* EXERCISE AIM *
All lines with the word "computer" must be pulled from the entries below.

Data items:
+--

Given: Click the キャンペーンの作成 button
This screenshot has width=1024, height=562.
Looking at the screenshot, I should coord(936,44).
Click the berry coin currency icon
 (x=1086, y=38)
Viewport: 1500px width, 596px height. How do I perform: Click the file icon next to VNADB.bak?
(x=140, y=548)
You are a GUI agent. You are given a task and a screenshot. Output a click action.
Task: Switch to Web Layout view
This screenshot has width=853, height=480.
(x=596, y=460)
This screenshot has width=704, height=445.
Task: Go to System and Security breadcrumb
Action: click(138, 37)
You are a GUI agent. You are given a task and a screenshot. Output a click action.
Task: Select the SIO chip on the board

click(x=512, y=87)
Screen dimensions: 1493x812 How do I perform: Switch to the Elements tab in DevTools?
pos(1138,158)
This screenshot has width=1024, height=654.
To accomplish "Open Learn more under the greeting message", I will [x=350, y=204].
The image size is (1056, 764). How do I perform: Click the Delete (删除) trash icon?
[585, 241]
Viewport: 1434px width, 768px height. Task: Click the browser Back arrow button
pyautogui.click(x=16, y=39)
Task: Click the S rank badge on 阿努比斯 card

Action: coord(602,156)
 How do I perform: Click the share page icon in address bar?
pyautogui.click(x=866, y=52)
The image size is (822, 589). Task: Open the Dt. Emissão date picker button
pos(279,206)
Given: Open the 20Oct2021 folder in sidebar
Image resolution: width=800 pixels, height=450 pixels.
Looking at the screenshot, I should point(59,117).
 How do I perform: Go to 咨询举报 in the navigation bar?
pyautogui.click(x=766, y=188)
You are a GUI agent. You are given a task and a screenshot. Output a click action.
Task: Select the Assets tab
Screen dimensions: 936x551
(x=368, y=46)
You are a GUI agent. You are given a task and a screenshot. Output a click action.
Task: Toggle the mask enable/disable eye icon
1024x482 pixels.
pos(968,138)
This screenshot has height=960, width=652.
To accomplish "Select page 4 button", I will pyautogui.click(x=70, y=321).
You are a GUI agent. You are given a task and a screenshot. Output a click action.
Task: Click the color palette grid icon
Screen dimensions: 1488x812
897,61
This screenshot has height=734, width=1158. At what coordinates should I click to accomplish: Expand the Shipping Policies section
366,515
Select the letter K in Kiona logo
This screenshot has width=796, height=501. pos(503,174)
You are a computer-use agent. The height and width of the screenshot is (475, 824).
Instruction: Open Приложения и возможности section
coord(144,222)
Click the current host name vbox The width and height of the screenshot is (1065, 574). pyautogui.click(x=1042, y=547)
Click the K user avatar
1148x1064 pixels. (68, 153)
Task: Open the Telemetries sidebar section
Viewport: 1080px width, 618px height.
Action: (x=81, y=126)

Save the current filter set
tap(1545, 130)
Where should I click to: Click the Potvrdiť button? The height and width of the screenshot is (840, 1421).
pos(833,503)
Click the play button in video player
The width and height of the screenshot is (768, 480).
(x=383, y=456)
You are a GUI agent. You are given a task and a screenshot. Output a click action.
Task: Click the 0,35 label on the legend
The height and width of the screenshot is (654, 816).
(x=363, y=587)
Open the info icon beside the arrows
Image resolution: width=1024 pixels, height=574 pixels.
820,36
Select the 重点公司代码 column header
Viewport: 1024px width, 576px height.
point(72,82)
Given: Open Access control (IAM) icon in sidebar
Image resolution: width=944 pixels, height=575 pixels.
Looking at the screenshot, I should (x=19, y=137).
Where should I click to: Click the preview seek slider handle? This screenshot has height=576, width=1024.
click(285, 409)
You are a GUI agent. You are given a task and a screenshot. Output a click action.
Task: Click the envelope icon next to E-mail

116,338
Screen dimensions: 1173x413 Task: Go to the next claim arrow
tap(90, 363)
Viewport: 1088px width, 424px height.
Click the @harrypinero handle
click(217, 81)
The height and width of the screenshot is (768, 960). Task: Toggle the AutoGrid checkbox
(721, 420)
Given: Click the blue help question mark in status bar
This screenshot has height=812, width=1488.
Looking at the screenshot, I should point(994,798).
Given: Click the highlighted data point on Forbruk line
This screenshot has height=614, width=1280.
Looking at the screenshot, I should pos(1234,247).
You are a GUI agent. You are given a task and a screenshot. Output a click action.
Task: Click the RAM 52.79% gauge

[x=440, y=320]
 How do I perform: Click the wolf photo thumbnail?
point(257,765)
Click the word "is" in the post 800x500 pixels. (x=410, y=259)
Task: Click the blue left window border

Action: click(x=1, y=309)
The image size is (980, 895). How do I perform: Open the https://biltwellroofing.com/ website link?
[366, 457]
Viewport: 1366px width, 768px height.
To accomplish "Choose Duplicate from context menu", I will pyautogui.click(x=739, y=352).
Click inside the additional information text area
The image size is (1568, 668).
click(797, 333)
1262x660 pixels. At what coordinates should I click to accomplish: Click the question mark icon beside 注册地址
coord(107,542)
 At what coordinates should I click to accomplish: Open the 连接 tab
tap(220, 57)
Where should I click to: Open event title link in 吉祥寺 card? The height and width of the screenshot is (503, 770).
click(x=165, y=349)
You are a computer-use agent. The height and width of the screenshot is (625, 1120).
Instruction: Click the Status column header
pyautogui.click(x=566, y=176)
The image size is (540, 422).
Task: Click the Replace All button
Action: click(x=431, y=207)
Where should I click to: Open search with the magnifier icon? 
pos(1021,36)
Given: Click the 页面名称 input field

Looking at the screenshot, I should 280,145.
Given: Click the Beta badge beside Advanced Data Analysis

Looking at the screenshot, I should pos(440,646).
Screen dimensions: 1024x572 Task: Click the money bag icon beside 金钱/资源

+--

* SOLVED EXERCISE *
You are a computer-use agent. The height and width of the screenshot is (475, 824).
You are a computer-use agent. The height and width of the screenshot is (625, 1120).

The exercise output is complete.